> [Выбранный фрагмент]:
>>>
Читала эту книгу долго, медленно, с перерывами. Поскольку сама пишу о книгах довольно давно, работала в разных изданиях и форматах, всегда интересно, как писали/пишут другие. Критику Ходасевича обрывочно читала и раньше, но была счастлива достать издание, где собрано все (за определенный период) в одном месте. Начинал он еще в Российской империи, первая статья написана в девятнадцать лет. Но вовсю развернулся и зазвучал уже в эмиграции, став ведущим критиком литературы русского зарубежья.
Между 1905 (годом его первой рецензии и первой русской
революции) и 1927-м произошло многое и в личной жизни Ходасевича, и в жизни
страны: война, еще две революции, попытка сотрудничать с новой властью и найти
свое место в новом мире, наконец, отъезд, сначала временный, потом осознание,
что возвращения не будет. Конечно, в его текстах есть отголоски всех этих
событий, но только «к слову», там, где это имеет отношение к предмету статьи.
Ходасевич предстает безупречным критиком: начитанный, внимательный,
умный, доброжелательный, но одновременно едкий, прямодушный, непримиримый к
определенным вещам. Он может ошибаться и даже невольно обижать своих адресатов,
но можно быть уверенными в его искренности и ответственности. Даже сообщая
что-то обидное для автора, Ходасевич старается придерживаться ровного спокойного
тона, опирается на конкретные примеры в тексте. Он может ошибаться в
интерпретации и оценке, как любой человек, но никогда не забывает объяснить,
почему он пришел к таким выводам и заключениям.
Если Ходасевич пишет о книге или произведении, ему интересно,
как сделан текст, что в него вложено, какой потенциал у автора, что он делал в
прошлом и чего от него ожидать в будущем. Он оценивает готовый результат, но рассматривает
его как часть процесса, причем процесс для него — не только путь конкретного
автора. Вся литература — одна общая дорога, и Ходасевич никогда не выпускает из
виду ни пройденный отрезок, ни горизонт, ни обочину. В сборнике много проблемных
статей и размышлений о современных ему явлениях: о русской литературе в эмиграции,
о футуризме как течении, о кинематографе, даже о самолетах. Есть и путевые
заметки, например, поэтичное эссе о Венеции. Один из любимых мной видов обзоров
— анализ всего творчества одного писателя — прекрасен в исполнении Ходасевича. В
таких статьях он не ограничен объемом и необходимостью писать только о тексте,
как в маленьких рецензиях. В таких статьях (например, о Мицкевиче, Юшкевиче, Бальмонте,
Брюсове, Маяковском, Андрее Белом) критик рассуждает и о личности автора, ведь
тексты для него от личности неотделимы, и об общих явлениях, и о правилах,
законах литературы. Впрочем, точные и глубокие замечания и обобщения о
творческом процессе, полезные и всегда актуальные, могут встретиться в любой
статье Ходасевича.
<<<
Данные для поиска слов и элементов
>>>
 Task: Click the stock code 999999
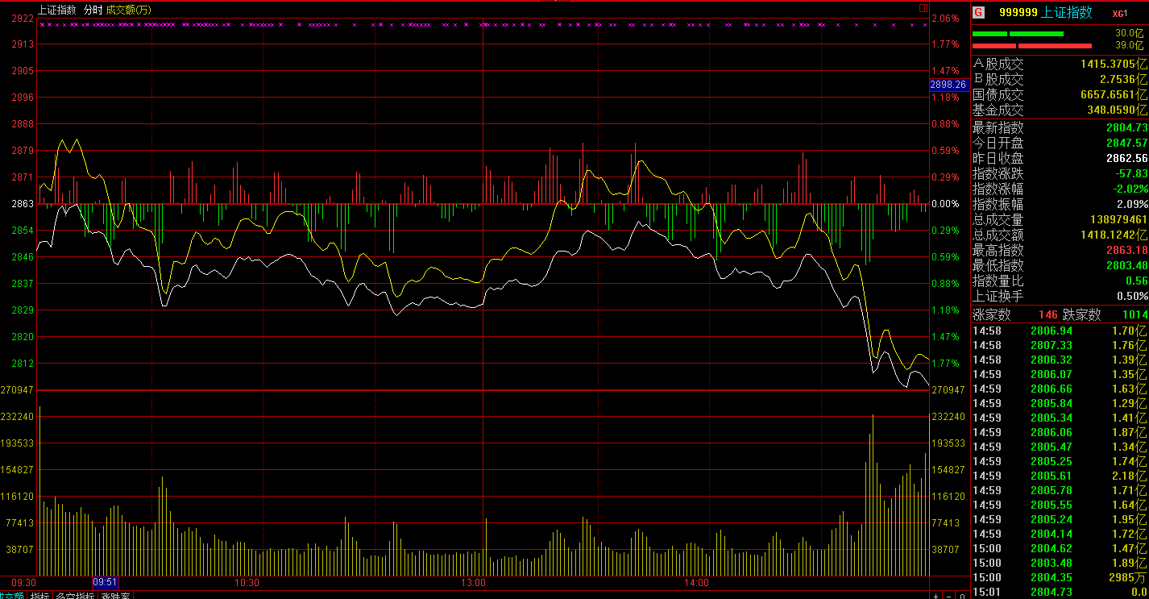click(1018, 12)
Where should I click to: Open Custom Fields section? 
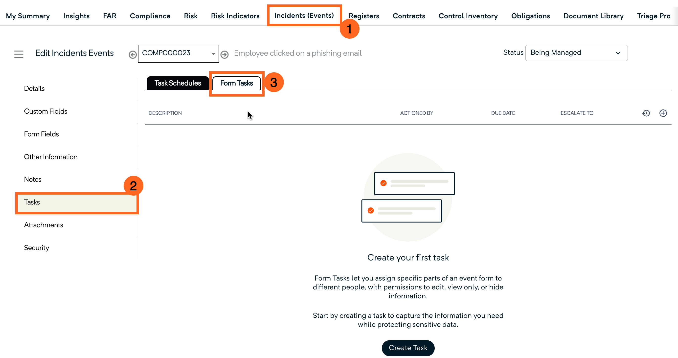46,111
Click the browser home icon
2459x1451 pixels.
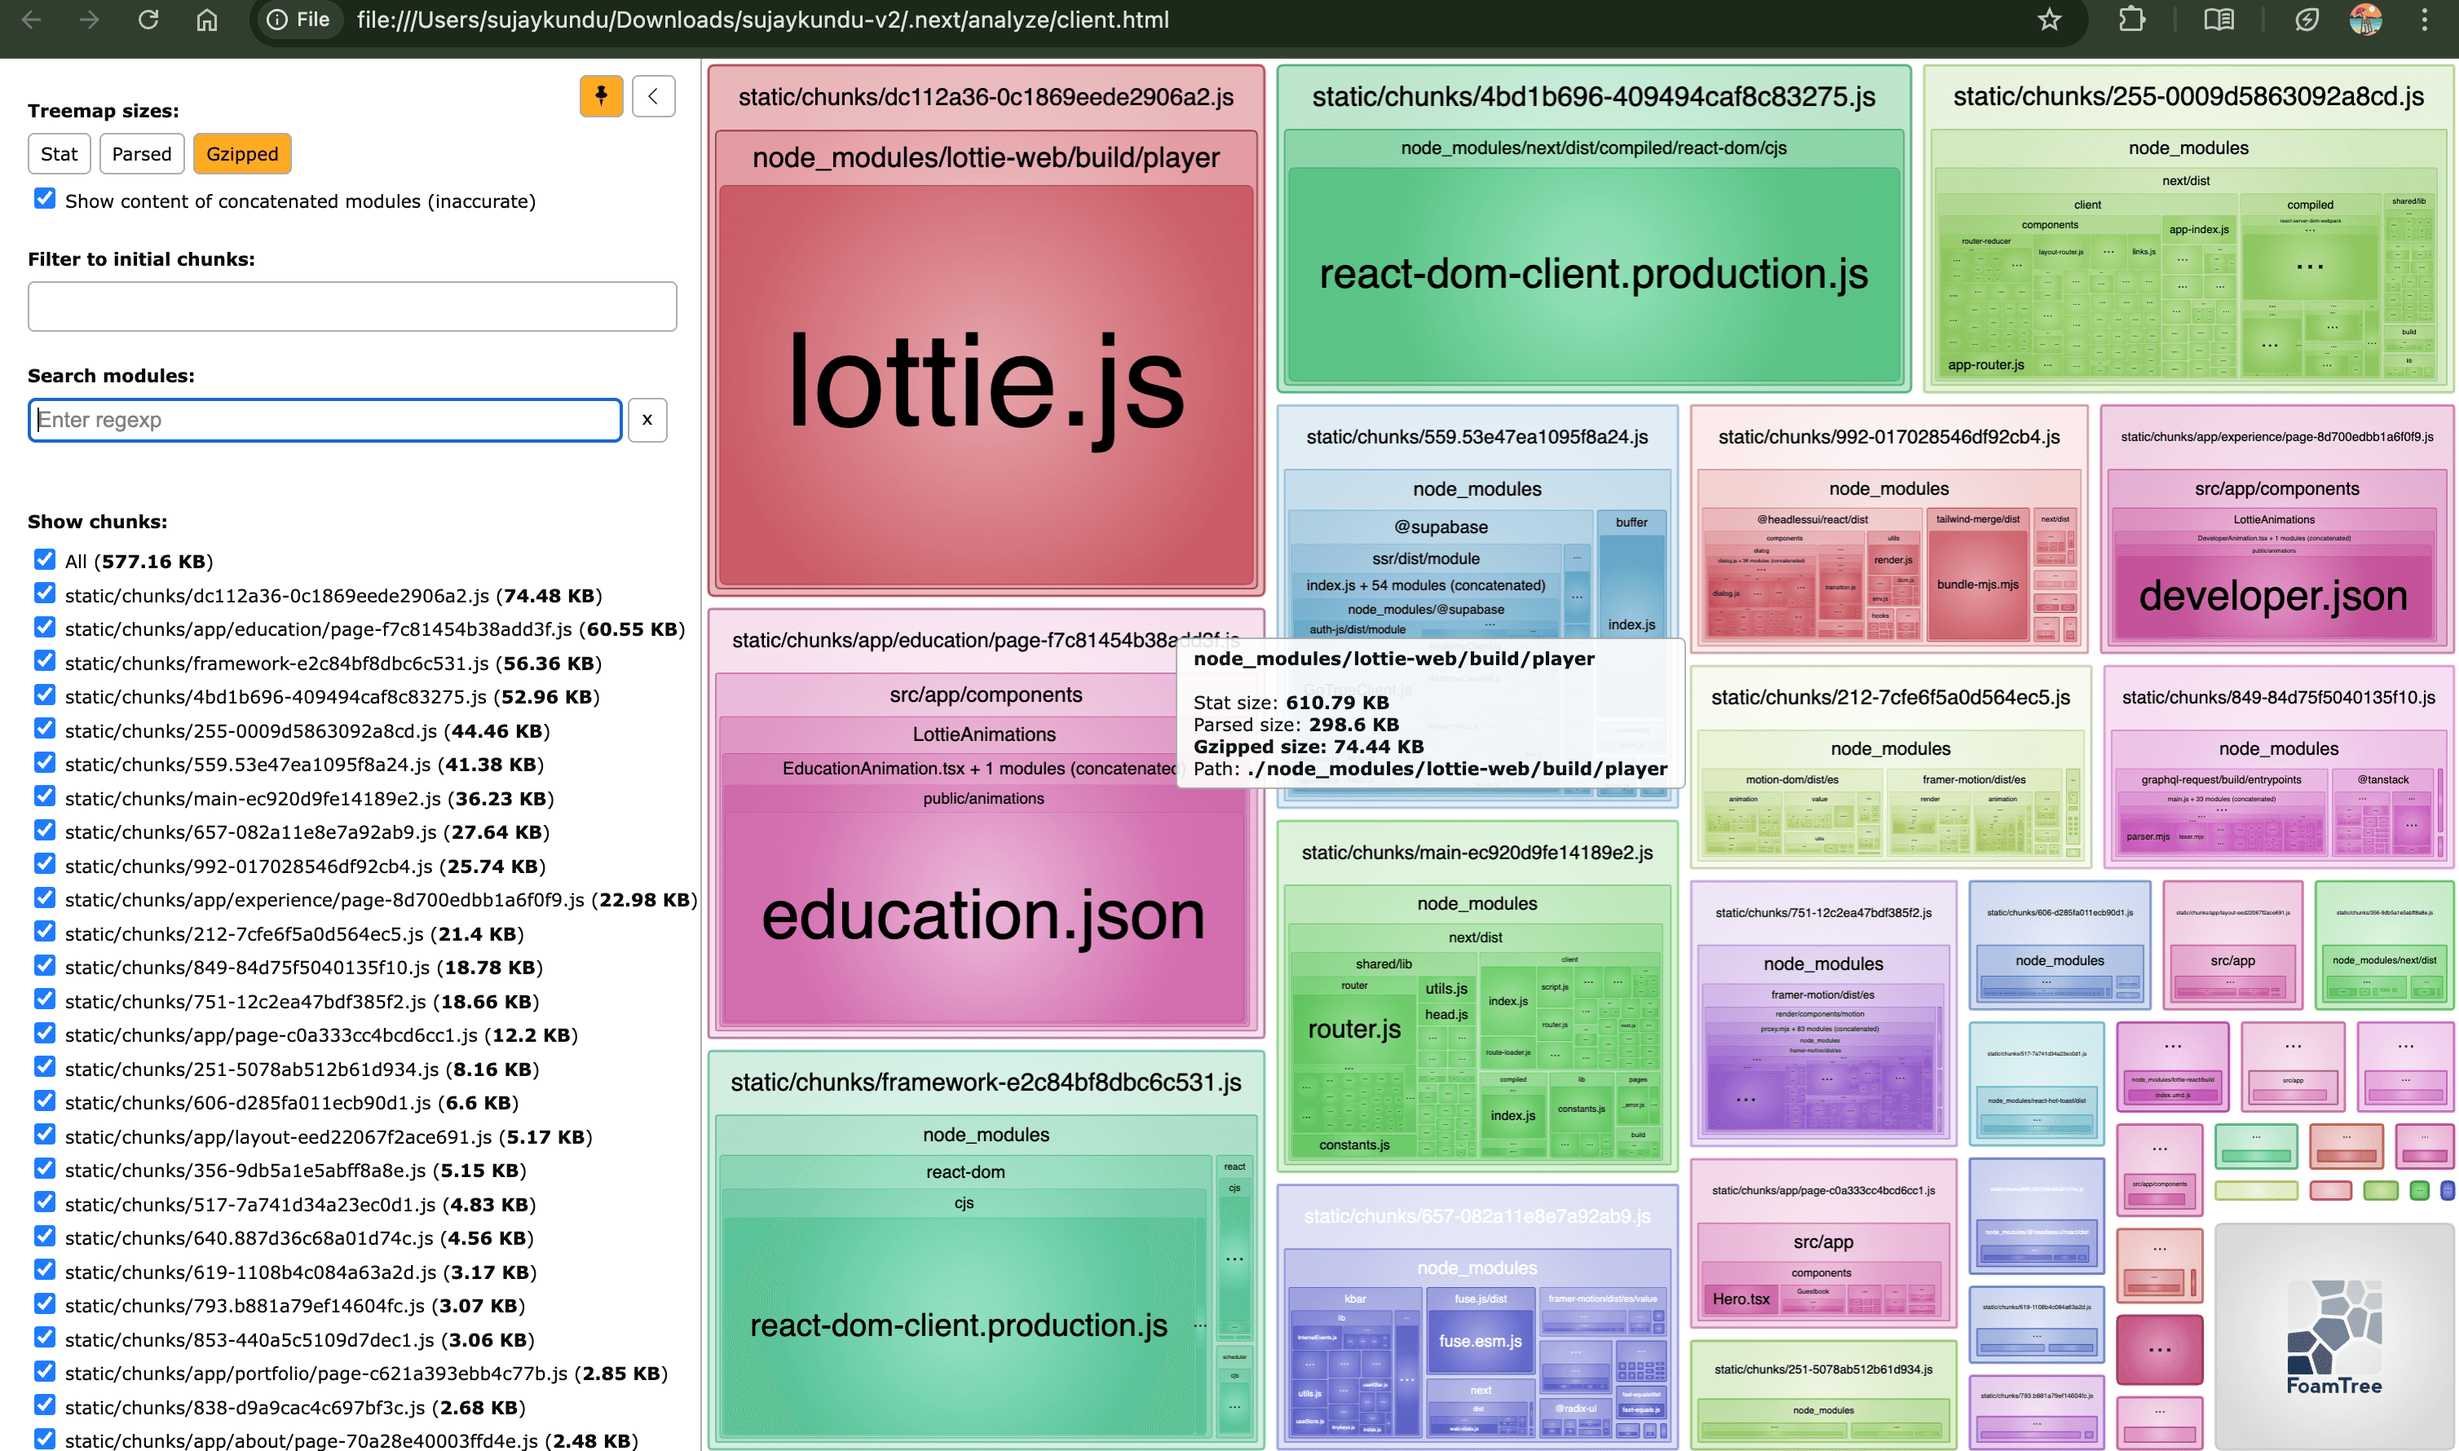coord(206,20)
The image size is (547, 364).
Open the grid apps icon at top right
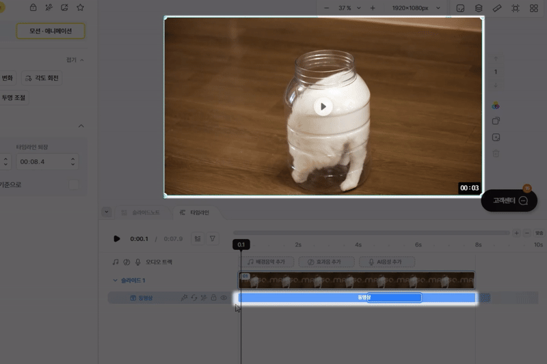(x=533, y=8)
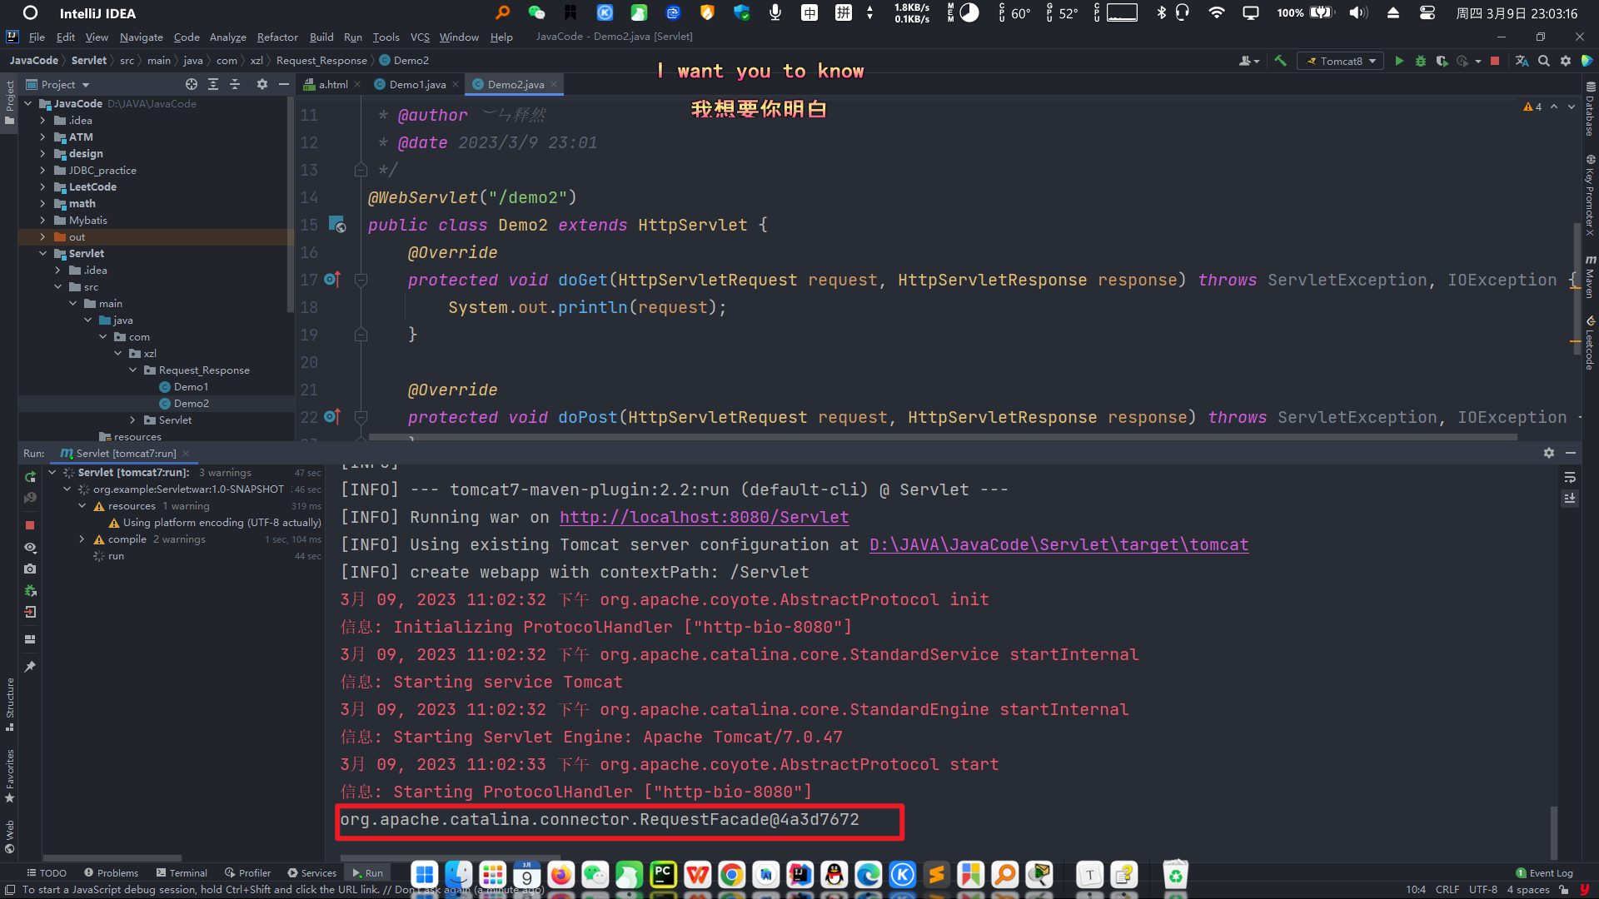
<<<
> [Формулировка задания]: Верните дословно часть фрагмента о критике Ходасевича от слов «Читала эту книгу» до слов «литературы русского зарубежья.». Отвечать следует только по фрагменту, без привлечения записей.

> [Результат]:
Читала эту книгу долго, медленно, с перерывами. Поскольку сама пишу о книгах довольно давно, работала в разных изданиях и форматах, всегда интересно, как писали/пишут другие. Критику Ходасевича обрывочно читала и раньше, но была счастлива достать издание, где собрано все (за определенный период) в одном месте. Начинал он еще в Российской империи, первая статья написана в девятнадцать лет. Но вовсю развернулся и зазвучал уже в эмиграции, став ведущим критиком литературы русского зарубежья.